I have the P4C800E Deluxe board with 2 sata hard disks and 3 optical drives connected as primary master, and secondary master and secondary slave. The promise controller is disabled, and the drives are running in enhanced mode, but with raid turned off. I can safely say it's no fun trying to install on this hardware combination. All the liveCD's from 1.4 through about 4 2.6 experimental disks to the current 2004.0 lock solid with either a black screen or just after the disk detection.

It took me more than 6 weeks to get installed, but i've finally done it. I had to use another PC to get started, so this might not be an option for you, but here goes....

The other PC I used was athlon XP-based, and uses an nForce2 chipset. It also had a supported sata controller onboard as well (promise 378). The first thing I did was plug the drive in, disable both of the hard disks in the athlon PC, boot from the basic 2004.0 liveCD, and select the smp kernel. The drive was then detected as sda1, and I proceeded to partition the disk. I then typed dhcpcd eth1 to bring the network up. (the firewire ports are detected as eth0)
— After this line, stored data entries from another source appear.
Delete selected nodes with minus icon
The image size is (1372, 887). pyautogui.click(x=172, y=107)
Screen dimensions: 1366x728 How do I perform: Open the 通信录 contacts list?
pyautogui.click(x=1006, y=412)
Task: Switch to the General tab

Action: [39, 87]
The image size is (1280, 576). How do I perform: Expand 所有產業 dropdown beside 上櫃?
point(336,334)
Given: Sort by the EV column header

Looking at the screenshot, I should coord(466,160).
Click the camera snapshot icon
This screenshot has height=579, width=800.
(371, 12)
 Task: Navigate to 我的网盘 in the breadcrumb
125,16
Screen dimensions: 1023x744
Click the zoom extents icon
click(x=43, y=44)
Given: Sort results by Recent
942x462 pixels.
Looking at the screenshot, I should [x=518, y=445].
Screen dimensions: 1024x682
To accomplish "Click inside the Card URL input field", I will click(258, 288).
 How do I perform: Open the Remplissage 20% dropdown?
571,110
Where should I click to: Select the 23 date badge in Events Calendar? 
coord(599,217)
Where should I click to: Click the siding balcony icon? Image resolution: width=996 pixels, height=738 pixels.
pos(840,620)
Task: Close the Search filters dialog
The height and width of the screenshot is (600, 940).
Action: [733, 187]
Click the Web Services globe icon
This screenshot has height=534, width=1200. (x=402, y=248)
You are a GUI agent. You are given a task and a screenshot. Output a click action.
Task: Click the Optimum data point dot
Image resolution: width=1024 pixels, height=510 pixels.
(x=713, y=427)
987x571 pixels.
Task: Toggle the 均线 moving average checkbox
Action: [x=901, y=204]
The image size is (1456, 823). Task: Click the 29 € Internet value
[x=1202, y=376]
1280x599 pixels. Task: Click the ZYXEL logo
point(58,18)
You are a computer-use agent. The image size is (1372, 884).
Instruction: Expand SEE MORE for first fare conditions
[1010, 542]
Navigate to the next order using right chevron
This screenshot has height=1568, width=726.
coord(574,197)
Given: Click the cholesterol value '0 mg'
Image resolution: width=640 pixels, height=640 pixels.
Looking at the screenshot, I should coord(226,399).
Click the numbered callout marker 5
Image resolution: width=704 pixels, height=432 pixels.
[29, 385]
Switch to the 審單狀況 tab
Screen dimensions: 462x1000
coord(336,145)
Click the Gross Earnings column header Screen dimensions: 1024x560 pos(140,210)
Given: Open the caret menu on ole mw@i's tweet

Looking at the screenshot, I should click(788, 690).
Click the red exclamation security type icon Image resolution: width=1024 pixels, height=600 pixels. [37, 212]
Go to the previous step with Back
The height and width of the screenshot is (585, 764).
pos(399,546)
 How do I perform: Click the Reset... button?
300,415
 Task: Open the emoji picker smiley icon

The next thing I did was mount the partitions, turn on the swap space, and get a stage2 pentium3 tarball from a mirror. (Pentium3 is the highest spec that's common to athlonXP and P4), and extract it. Then I got a portage snapshot and extracted that as well.

The next step was to set up make.conf. I used march=pentium3 -pipe -fomit-frame-pointer -O3 for the temporary CFLAGS, and -j2 for the MAKEOPTS. I also set the USE options to mmx sse. I then followed the rest of chapter 6 of the installation guide. http://www.gentoo.org/doc/en/handbook/handbook.xml?part=1&chap=6 Then, i chrooted to the new system.

For configuring a temporary kernel, I followed chapter 7 of the installation guide. I got the gentoo-dev-sources as they are based on kernel 2.6.3 and have support for all the devices on the motherboard. I also got genkernel. Start genkernel with the following command:-
Code:
genkernel all --menuconfig

This is important, as you MUST customise the kernel, or it will be unbootable on the other PC.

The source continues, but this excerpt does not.